Today marks the 36th day since we returned home from Cleveland, but more importantly, it is the 116th day since Tasha’s heart and double lung transplant. The past few months have been a rollercoaster filled with both joyous moments and, honestly, many more challenging days.
It has truly been a wild ride.
I’ve struggled to communicate these past few weeks as both Tasha and I have been utterly exhausted, mentally worn down, and emotionally broken. Tasha has been dealing with persistent stomach issues, nausea, and vomiting, which seem to be worsening at times. We worry that all the vomiting and lack of protein-rich calories might lead to additional complications. Fortunately, she has a stomach procedure scheduled for November 1. We will travel to Cleveland on the 30th for routine labs, scans, X-rays, breathing tests, and doctor visits. We are hopeful—and perhaps desperately so—that this procedure will provide Tasha with some relief because our current situation is not sustainable.
Here’s some real talk.
Our struggles have been monumental, and I feel like we have fractured our marriage and friendship due to the despair, anger, pity, exhaustion, insomnia, and guilt that have surrounded us. I know that time heals all wounds when the foundation is strong, but this has been a struggle beyond what either of us could have prepared for.
I’ve written a few things in the past weeks to help communicate with Tasha, but I’ve struggled to find their value or even muster the energy to share them.
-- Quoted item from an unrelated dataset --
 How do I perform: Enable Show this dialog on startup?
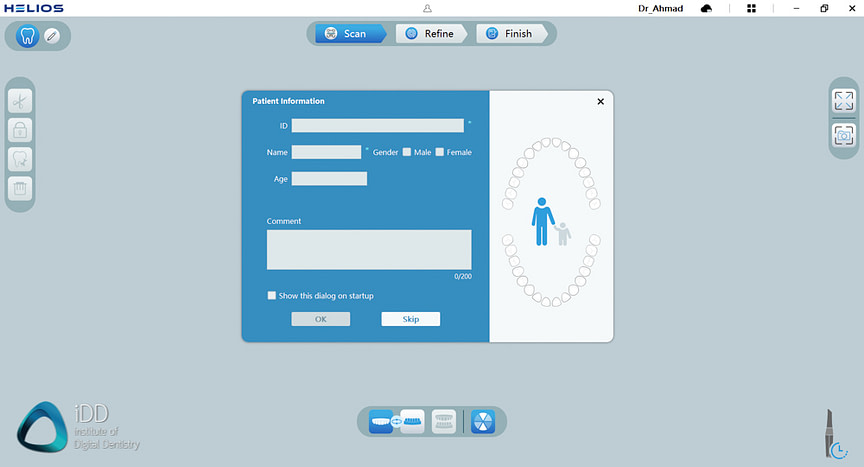[x=272, y=296]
It all boils down to the fact that we are both tired of the endless challenges.
Feeling sorry for myself has never been part of my approach to life, but lately, I’ve found myself questioning many things and asking a lot of angry questions: “Why us?” “When will we get a break?”
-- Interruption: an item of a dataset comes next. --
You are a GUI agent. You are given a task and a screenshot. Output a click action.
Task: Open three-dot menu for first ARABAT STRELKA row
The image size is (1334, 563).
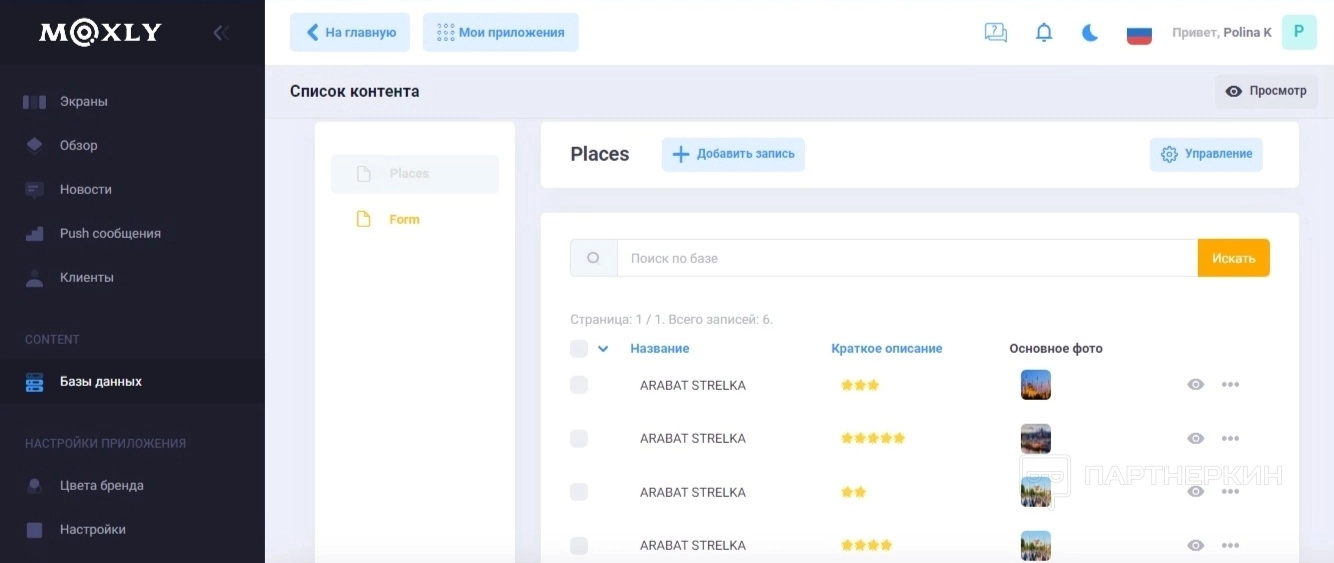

We recognize that we were blessed with a second chance at life, but we now find ourselves in an age-old debate over quantity versus quality of life. Of course, hindsight is 20/20, but sometimes the dream can cloud our reality and our gratitude for what we have versus what we could lose.
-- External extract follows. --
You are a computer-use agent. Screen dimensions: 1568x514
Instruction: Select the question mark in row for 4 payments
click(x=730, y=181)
Reading between the lines, it’s clear that it has simply been tough—just plain difficult. Grit or not, being beaten down every day takes its toll.
I sometimes find it both amusing and infuriating when I think about the saying that the stomach is the window to the soul and that it heals all. There may be some truth to that since Tasha has always found joy and expressed love through food. I have been both a recipient and an active participant in that joy. The thought of having permanent stomach issues frightens her because we have dreams of living and traveling abroad, and that involves being adventurous foodies.
And then there’s the dream of opening a bakery—don’t even get me started on that.
Thank you to everyone who keeps reaching out. Even though I may not always have the energy to respond or talk at length, I truly appreciate your support. Please pray for resolution as we work toward November 1.